Article 7 – Return of wines

  • – Wines may not be returned without the prior written consent of the seller. Any return of wines without the seller’s consent is at the buyer’s risk and expense, and will not give rise to the issue of a credit note. The buyer will indemnify the seller for all costs incurred by the seller – and any damages suffered by the seller – directly or indirectly related to this unauthorized return.
  • – In the event of a request for the return of wines alleged by the buyer to be defective or non-conforming, the aforementioned wines must be held by the buyer – pending the seller’s decision on the matter – at the seller’s disposal on the buyer’s premises. It is the responsibility of the purchaser to provide the seller with all information and justification concerning the alleged defect or non-conformity – the purchaser must allow the seller all options and take all measures to enable the seller to proceed himself, or through any person that the seller may decide to appoint for this purpose, to examine the wines alleged to be affected or not. To this end, the purchaser must refrain from intervening himself or using a third party for this purpose and must take all measures to preserve the integrity of the wines presumed to be defective or non-conforming. The buyer must also, at the seller’s request, return the wines concerned, at his own expense and risk. The buyer’s failure to comply with these provisions will exclude any recourse against the seller and will exonerate the latter from any possible liability.

Article 8 – Liability

  • – The seller guarantees to supply wines that comply with current regulations and with the characteristics announced by the seller for each wine in question. Thus, the seller guarantees the buyer that the wines ordered will be of fair quality, and that they will meet the requirements of French regulations governing products intended for human consumption. In particular, the purchaser is solely responsible for ensuring that the characteristics, components and, more generally, elements relating to the nature and qualities of the wines ordered comply with the standards applicable in the territory in which the wines ordered are marketed, and shall be solely liable in this respect.
  • – In the event of non-conformity of the wines, and insofar as it has been definitively recognized that this is the exclusive responsibility of the seller, the seller’s liability is strictly limited – at the seller’s discretion – to the obligation :
  • replace non-conforming wines with any identical or similar products; or
  • refund the price paid by the buyer to the seller for non-conforming products. It is reminded in particular for all purposes:
  • that the wines ordered have been inspected by the vendor before leaving the vendor’s cellars – all orders are therefore presumed to be compliant;
  • that it is the purchaser’s responsibility to take all measures – particularly with regard to storage – to ensure that the integrity of the products ordered is preserved at all times;
  • that the seller may not be held liable for damage of any kind resulting from force majeure as defined in article 4.

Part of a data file
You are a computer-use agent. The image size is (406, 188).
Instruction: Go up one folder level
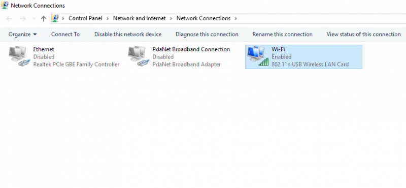point(44,19)
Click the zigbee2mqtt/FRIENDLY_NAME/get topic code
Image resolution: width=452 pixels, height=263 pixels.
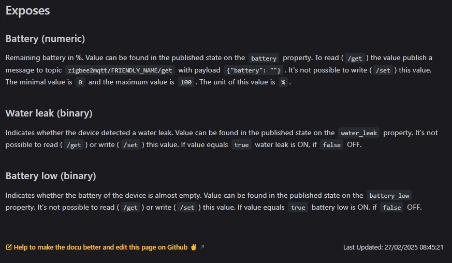pyautogui.click(x=120, y=70)
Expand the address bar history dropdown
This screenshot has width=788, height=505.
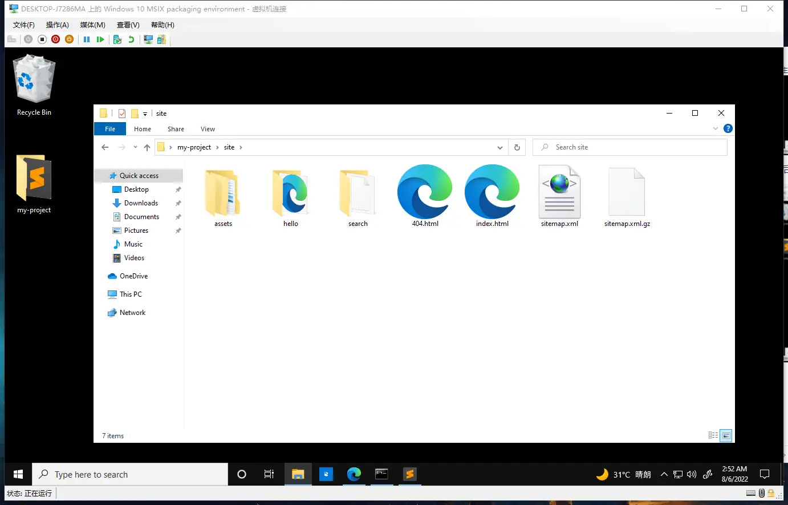pos(500,147)
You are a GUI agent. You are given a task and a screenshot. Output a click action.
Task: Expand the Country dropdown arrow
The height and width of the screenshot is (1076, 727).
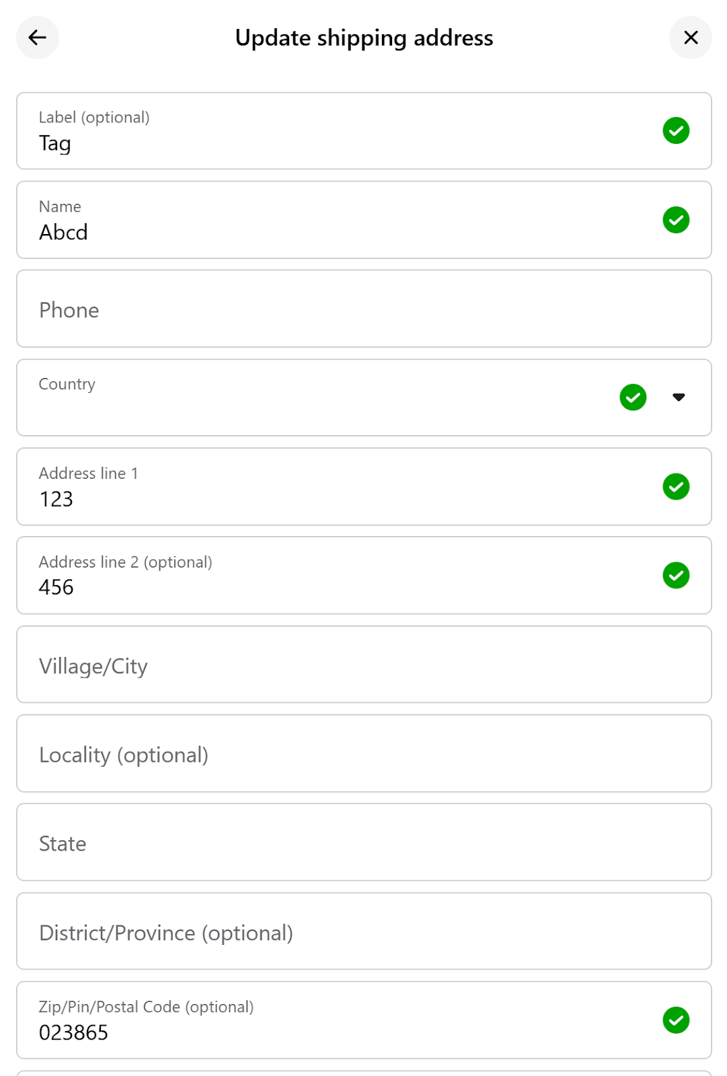coord(679,397)
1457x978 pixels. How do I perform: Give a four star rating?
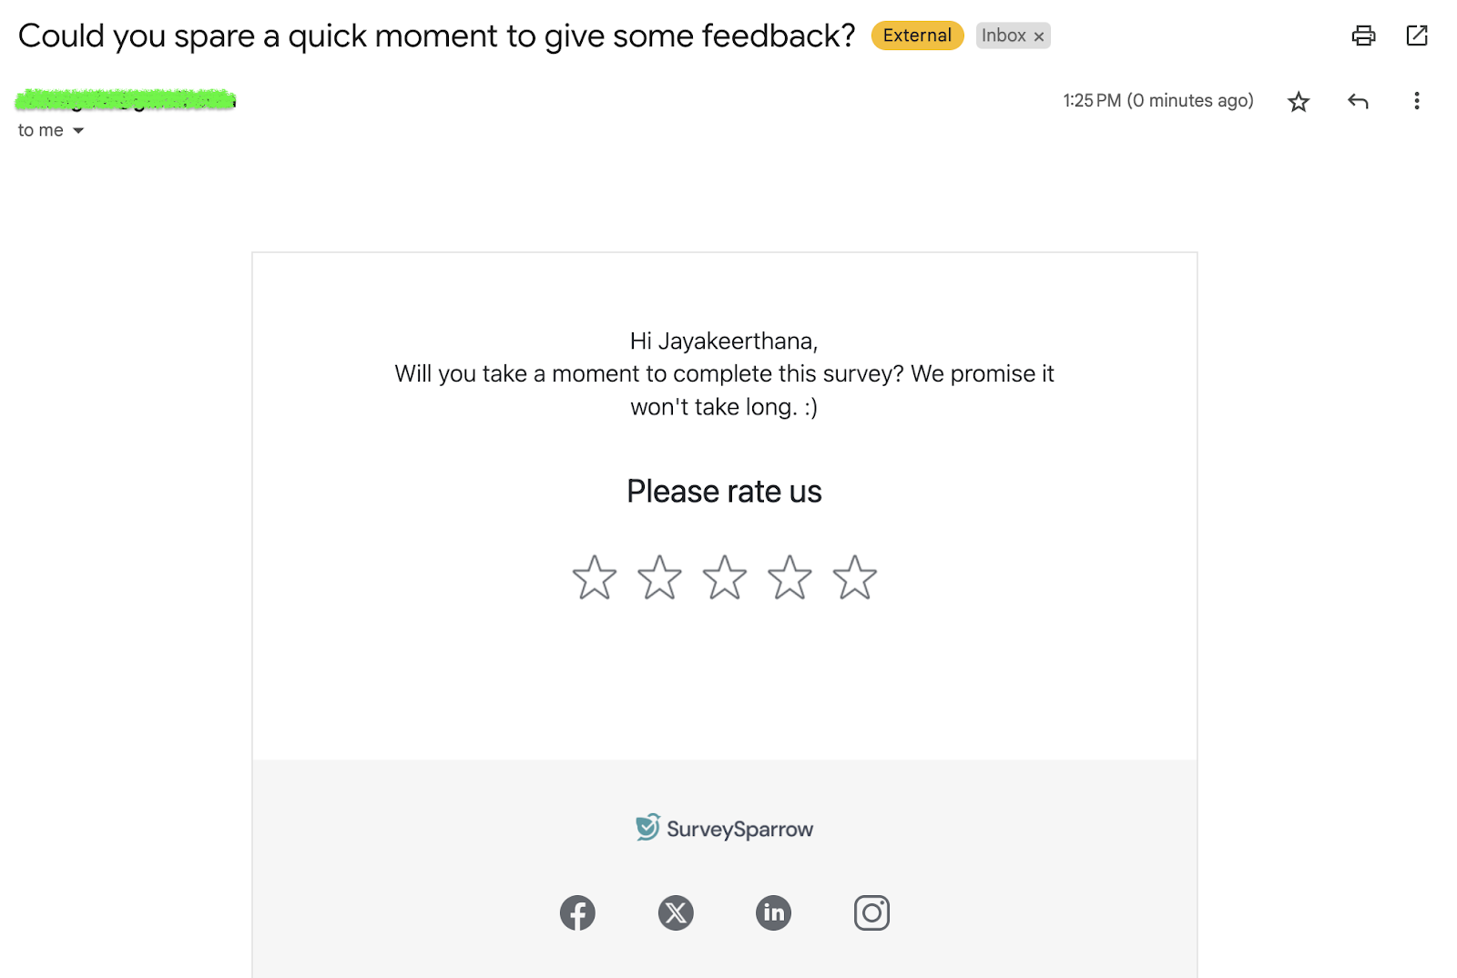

**Required actions**:
**A)** Reproduce the entries, starting at the first one and ending at the line that contains "pyautogui.click(x=120, y=70)". Leave the pictures out of your copy.
**B)** Resume the terms for the sale of wines after their last line.

**Responses in order**:
**A)**
You are a computer-use agent. The image size is (406, 188).
Instruction: Go up one folder level
point(44,19)
Click the zigbee2mqtt/FRIENDLY_NAME/get topic code
Image resolution: width=452 pixels, height=263 pixels.
pyautogui.click(x=120, y=70)

**B)**
Article 9 – Prices

The wines ordered are sold at the price in effect at the time the order is confirmed by the seller. The seller’s prices are expressed EX WORKS at the seller’s winery, inclusive of all taxes (VAT not included and payable by the buyer) and in euros (€). Consequently, all taxes, duties or other sums to be paid in connection with the sale of the wines, their importation and marketing, in particular in application of the national regulations of the seller and the buyer or of a country of transit, and more generally of any regulations that may be involved in this situation, are to be borne by the buyer.

Article 10 – Payment

Unless otherwise stipulated by the seller, payment is made at the time the order is placed. Payment shall be made in Euros (€) by bank transfer, cheque, bill of exchange or, more generally, any other method of payment expressly accepted in advance by the seller, in accordance with the payment due date set for the order – the purchaser must take all necessary steps to ensure that payment is effective on the same date.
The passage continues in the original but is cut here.